Stored items
**********
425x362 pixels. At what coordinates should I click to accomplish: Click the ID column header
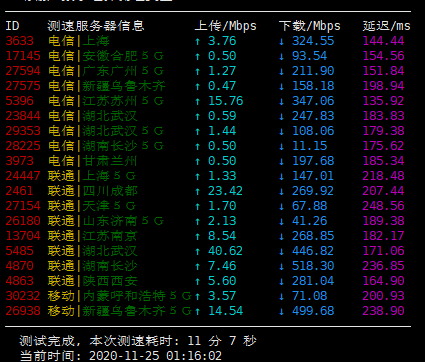[13, 26]
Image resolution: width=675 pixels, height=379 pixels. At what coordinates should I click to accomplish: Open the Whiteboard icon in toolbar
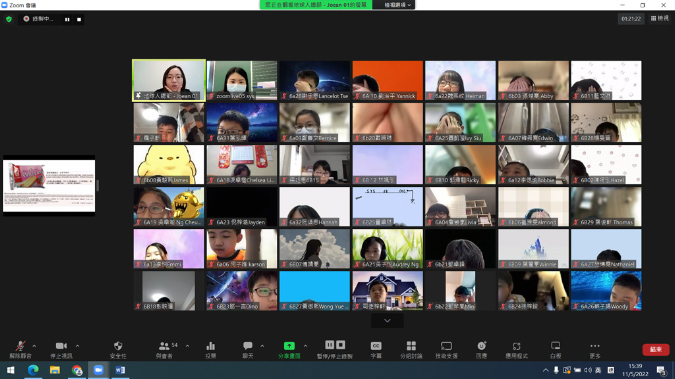555,349
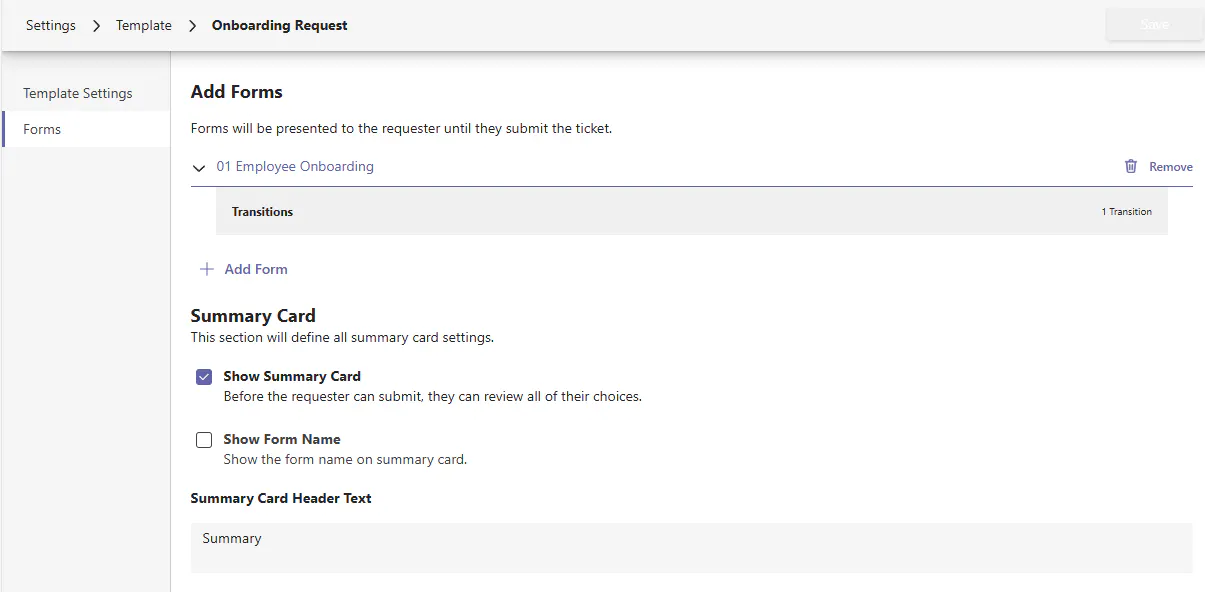1205x592 pixels.
Task: Open the Template Settings tab
Action: (x=78, y=93)
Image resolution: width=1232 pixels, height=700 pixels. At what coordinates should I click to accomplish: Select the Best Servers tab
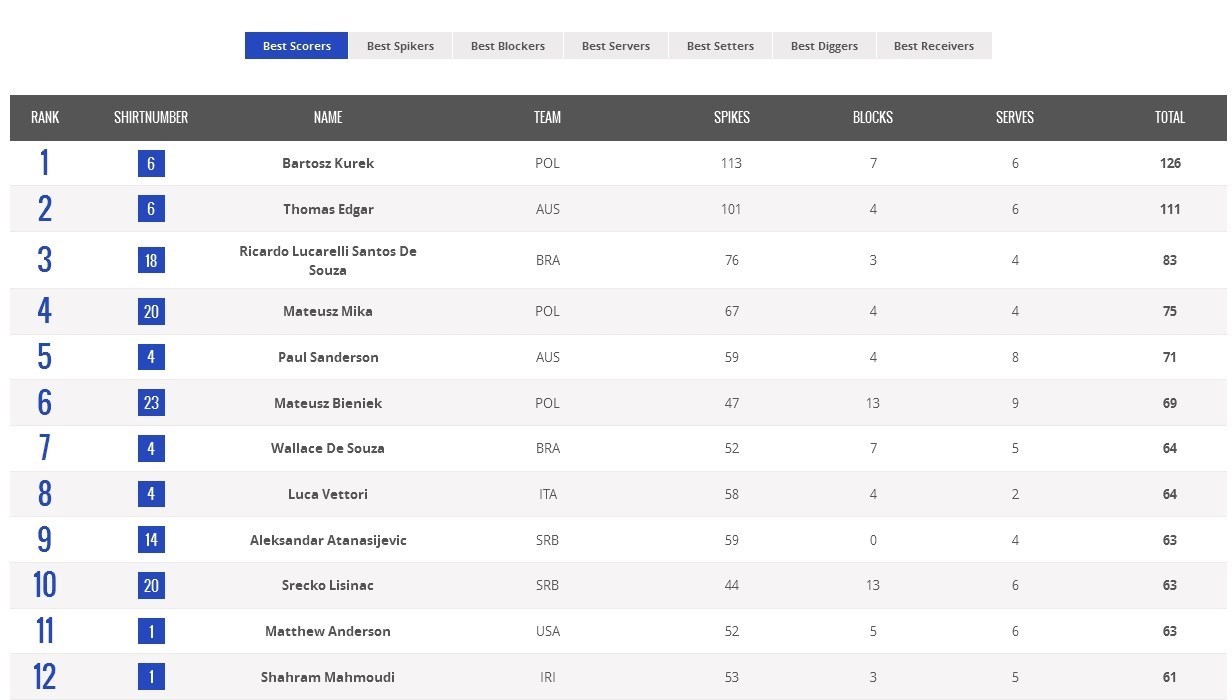616,46
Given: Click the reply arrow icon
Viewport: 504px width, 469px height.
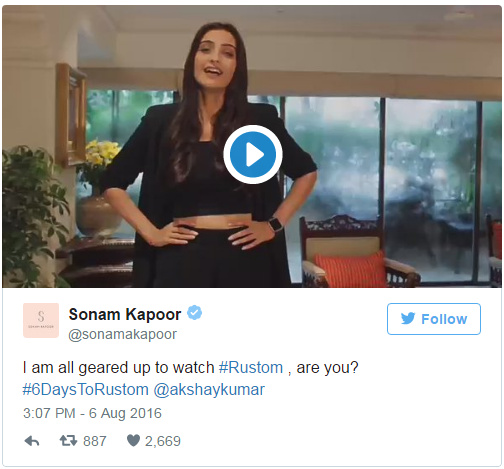Looking at the screenshot, I should coord(32,441).
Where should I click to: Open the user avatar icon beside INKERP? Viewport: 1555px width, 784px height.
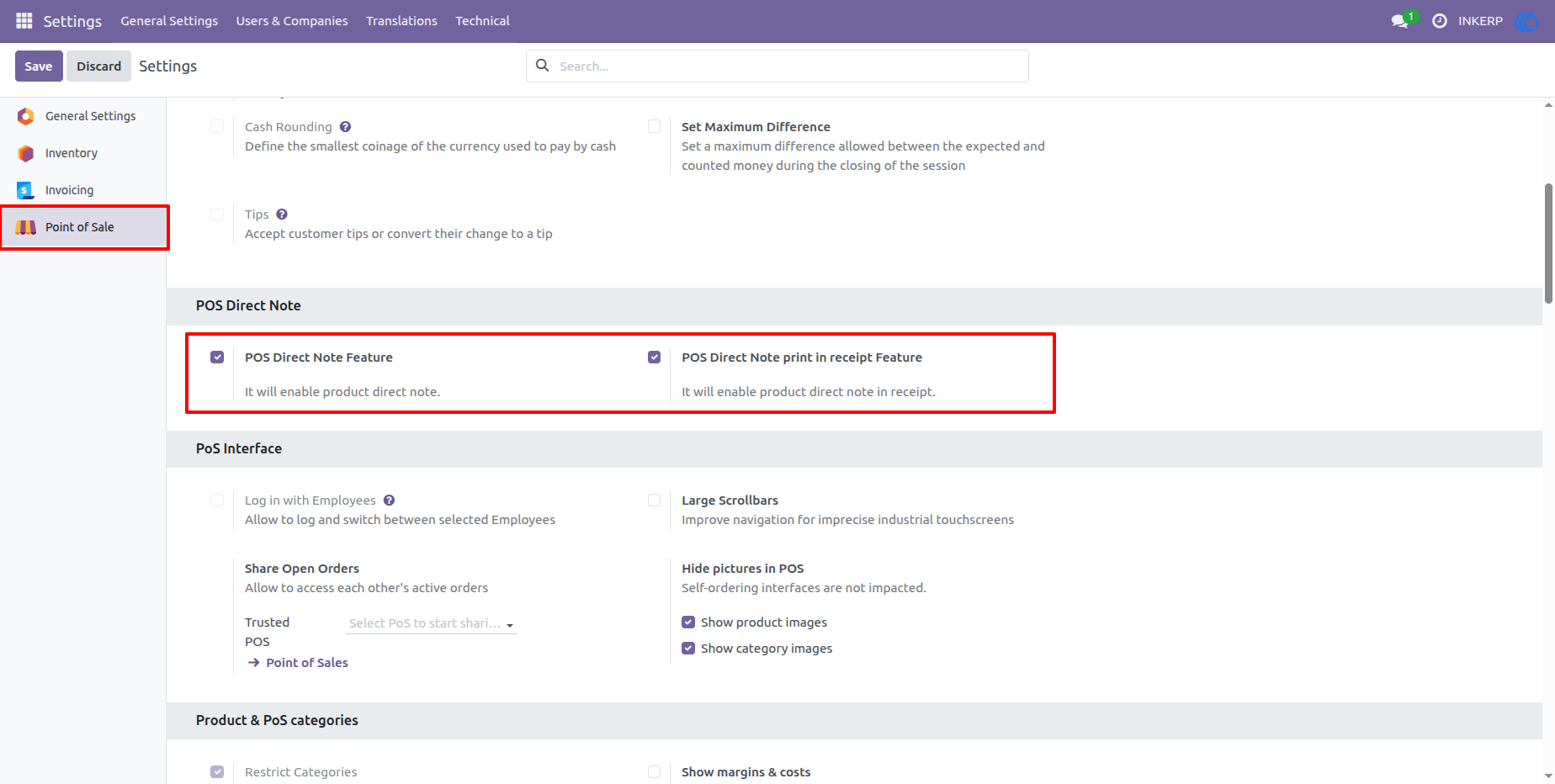click(1526, 21)
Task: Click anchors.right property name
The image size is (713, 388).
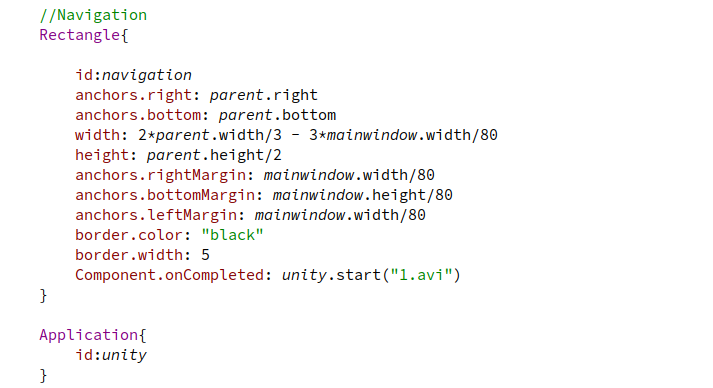Action: [134, 95]
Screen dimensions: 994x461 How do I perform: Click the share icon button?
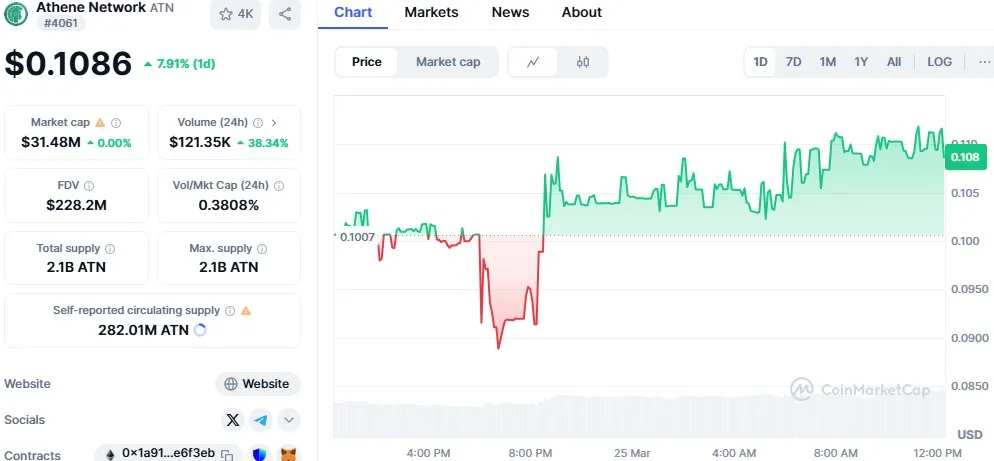click(285, 14)
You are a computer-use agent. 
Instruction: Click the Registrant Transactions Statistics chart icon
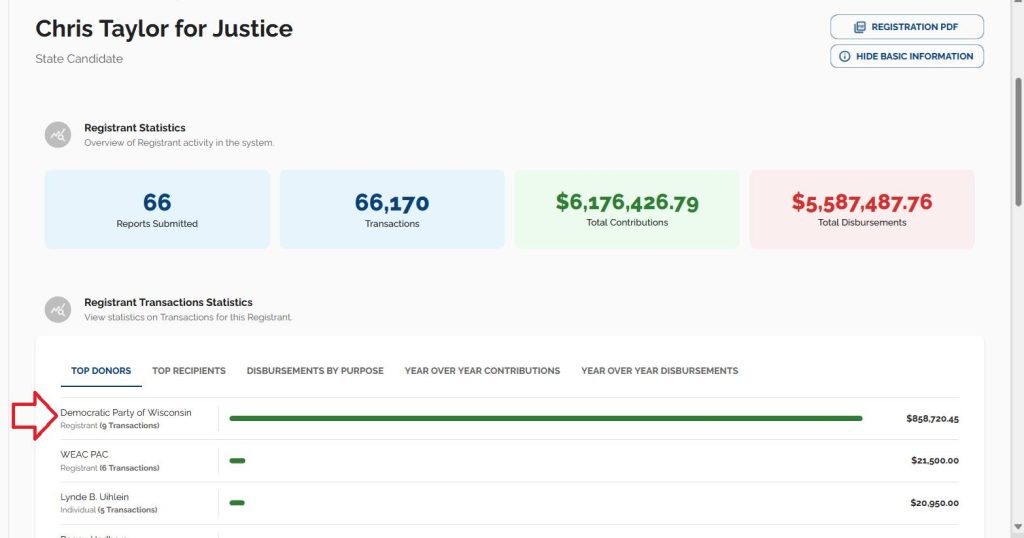pos(58,309)
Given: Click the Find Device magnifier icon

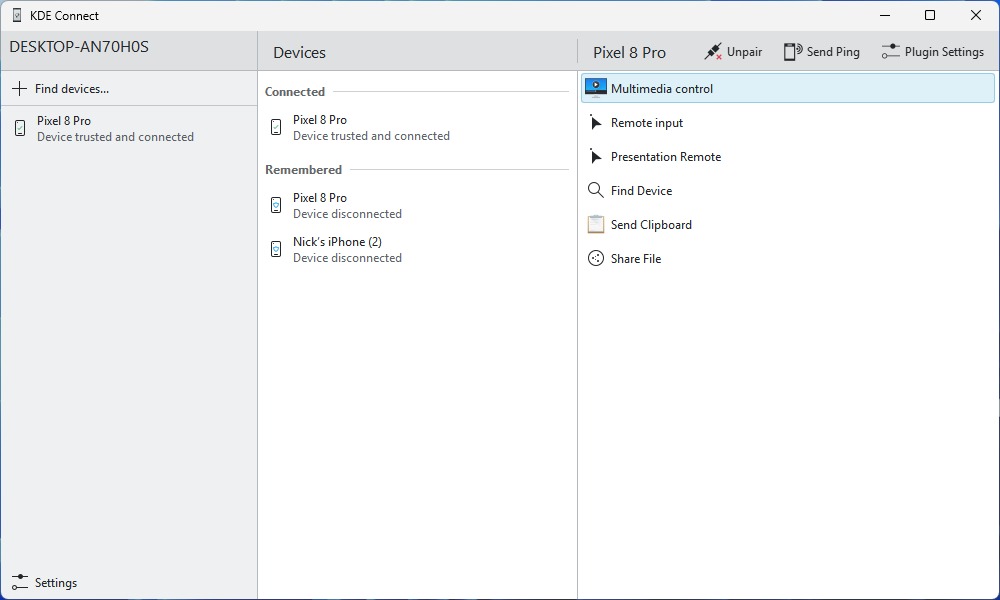Looking at the screenshot, I should point(596,191).
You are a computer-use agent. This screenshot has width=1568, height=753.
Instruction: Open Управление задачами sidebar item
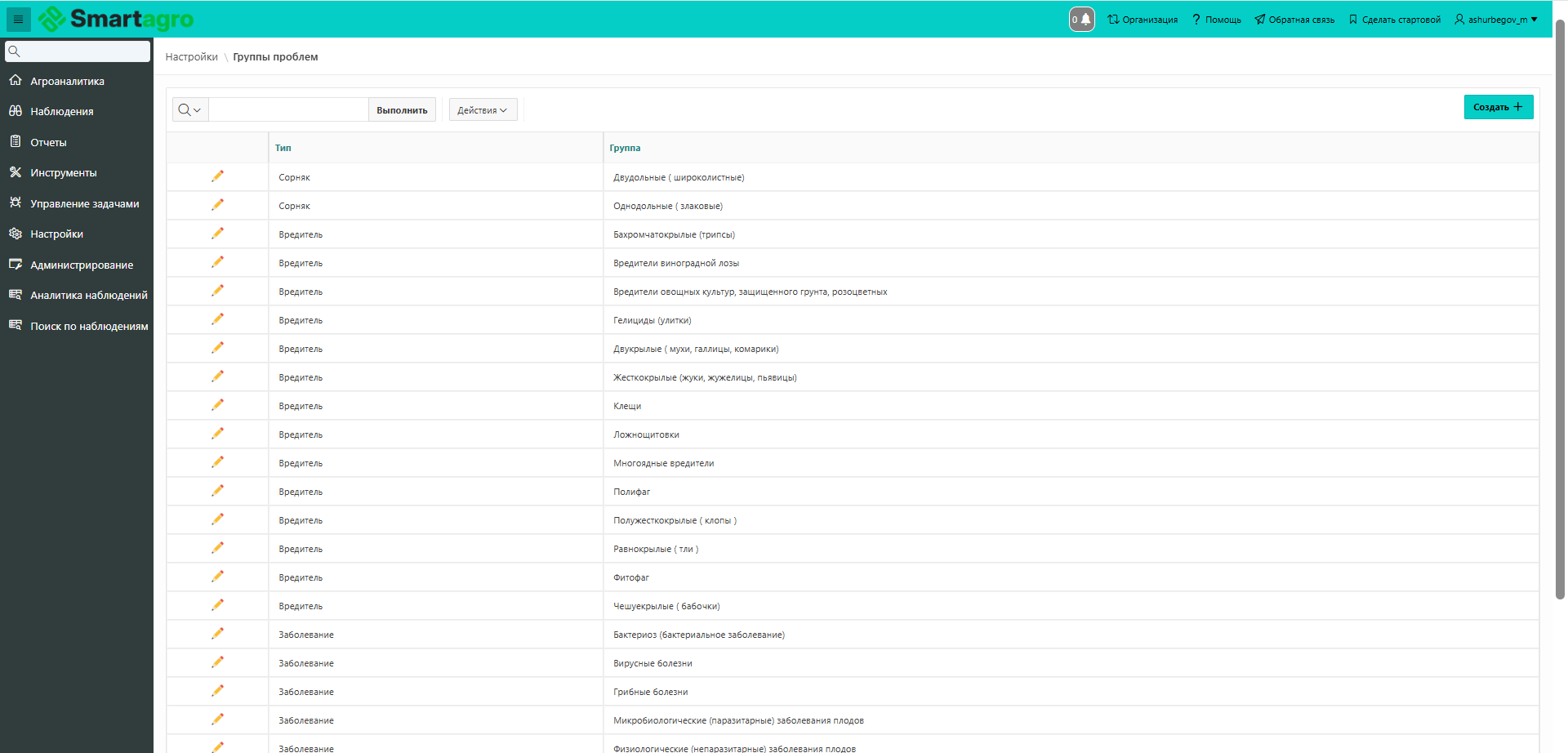pos(84,204)
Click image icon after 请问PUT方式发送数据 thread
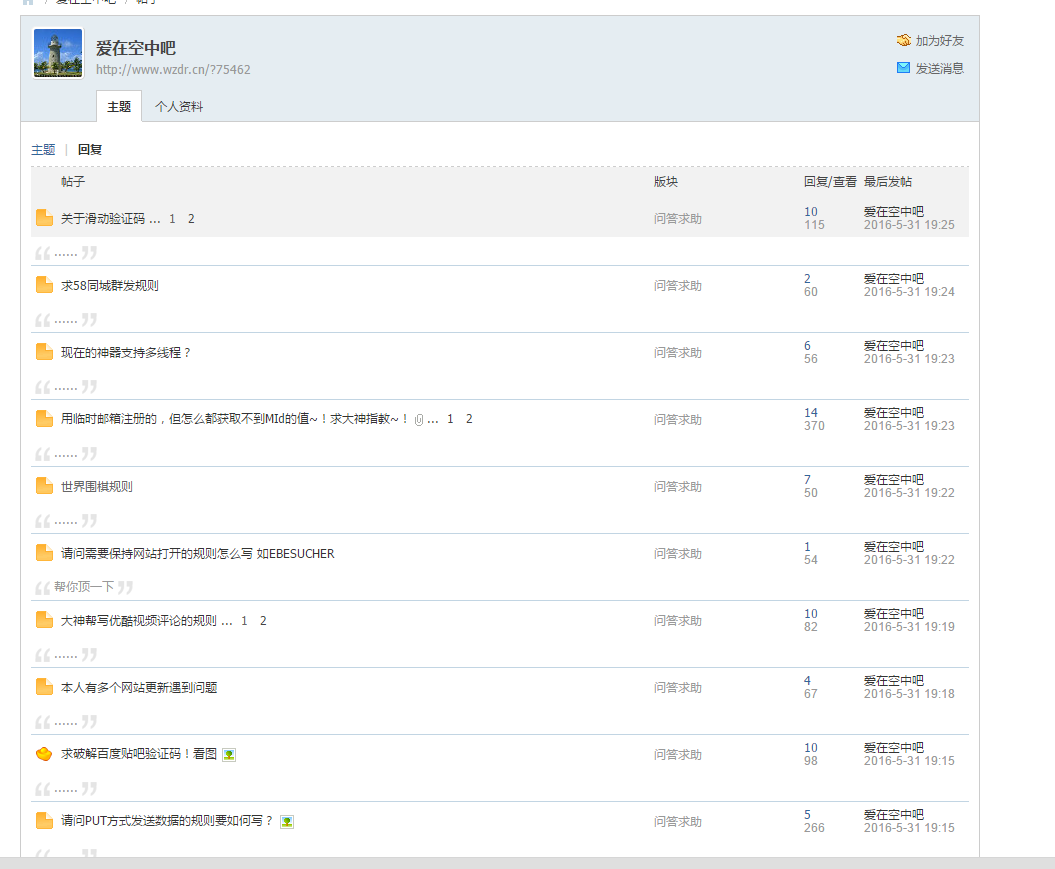This screenshot has height=869, width=1055. [287, 822]
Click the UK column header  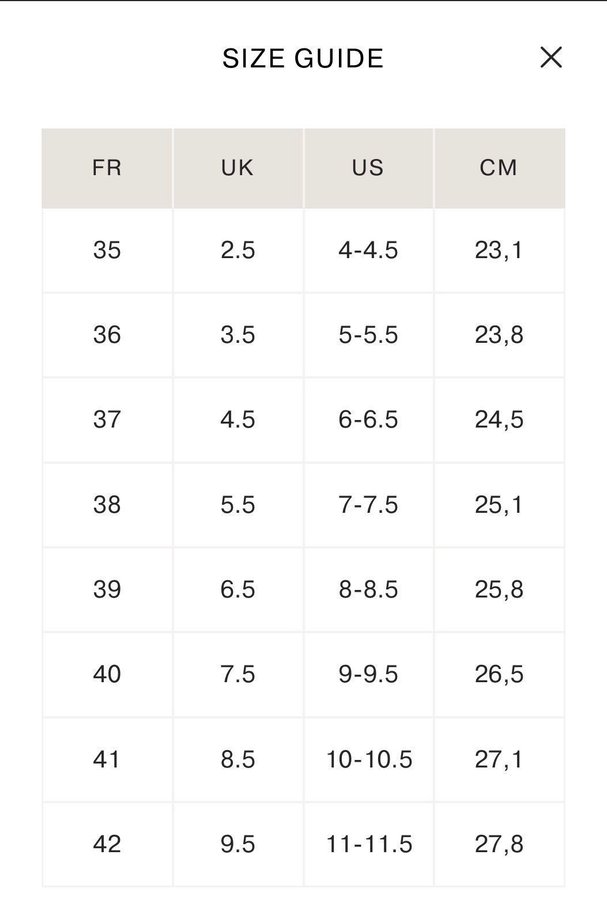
**********
Task: In the lines above, find the word "agent" and copy every line it occurs in.

Result of the task:
You are a computer-use agent. 
You are a computer-use agent. This screenshot has width=1568, height=753.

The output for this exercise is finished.